- Date: 18–25 October 1993
- Edition: 7th
- Category: World Series
- Draw: 32S / 16D
- Prize money: $575,000
- Surface: Carpet / indoor
- Location: Lyon, France
- Venue: Palais des Sports de Gerland

Champions

Singles
- Pete Sampras

Doubles
- Gary Muller / Danie Visser
| Grand Prix de Tennis de Lyon |

= 1993 Grand Prix de Tennis de Lyon =

The 1993 Grand Prix de Tennis de Lyon was a men's tennis tournament played on indoor carpet courts at the Palais des Sports de Gerland in Lyon, France, and was part of the World Series of the 1993 ATP Tour.
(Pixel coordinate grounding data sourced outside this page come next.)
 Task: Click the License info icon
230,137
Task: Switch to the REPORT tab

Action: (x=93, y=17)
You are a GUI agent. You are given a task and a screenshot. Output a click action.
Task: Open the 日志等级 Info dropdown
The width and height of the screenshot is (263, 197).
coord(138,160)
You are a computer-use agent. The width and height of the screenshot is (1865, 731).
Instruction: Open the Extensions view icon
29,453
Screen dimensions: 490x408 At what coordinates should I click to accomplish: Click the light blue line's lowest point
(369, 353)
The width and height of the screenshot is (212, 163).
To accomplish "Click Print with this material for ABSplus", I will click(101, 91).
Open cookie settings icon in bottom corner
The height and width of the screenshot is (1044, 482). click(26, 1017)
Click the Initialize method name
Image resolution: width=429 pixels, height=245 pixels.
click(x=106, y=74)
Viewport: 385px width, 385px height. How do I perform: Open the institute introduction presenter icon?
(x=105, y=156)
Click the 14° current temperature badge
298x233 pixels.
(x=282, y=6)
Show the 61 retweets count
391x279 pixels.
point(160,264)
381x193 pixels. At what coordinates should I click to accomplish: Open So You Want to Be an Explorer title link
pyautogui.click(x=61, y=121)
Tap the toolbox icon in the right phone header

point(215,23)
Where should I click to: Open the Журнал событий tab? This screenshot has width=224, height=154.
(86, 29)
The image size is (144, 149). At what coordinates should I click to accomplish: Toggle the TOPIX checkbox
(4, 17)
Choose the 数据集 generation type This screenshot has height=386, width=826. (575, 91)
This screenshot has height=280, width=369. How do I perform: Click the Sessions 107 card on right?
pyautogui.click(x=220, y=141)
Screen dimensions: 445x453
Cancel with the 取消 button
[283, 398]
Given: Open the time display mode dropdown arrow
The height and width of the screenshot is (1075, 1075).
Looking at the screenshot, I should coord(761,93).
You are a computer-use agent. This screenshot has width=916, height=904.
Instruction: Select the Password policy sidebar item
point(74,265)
It was the seventh edition of the tournament and took place from 18 October through 25 October 1993. First-seeded Pete Sampras won the singles title, his third consecutive at the event.

==Finals==
===Singles===

USA Pete Sampras defeated FRA Cédric Pioline 7–6^{(7–5)}, 1–6, 7–5
- It was Sampras' 7th title of the year and the 20th of his career.

===Doubles===

 Gary Muller / Danie Visser defeated John-Laffnie de Jager / Stefan Kruger 6–3, 7–6
- It was Muller's only title of the year and the 6th of his career. It was Visser's 3rd title of the year and the 16th of his career.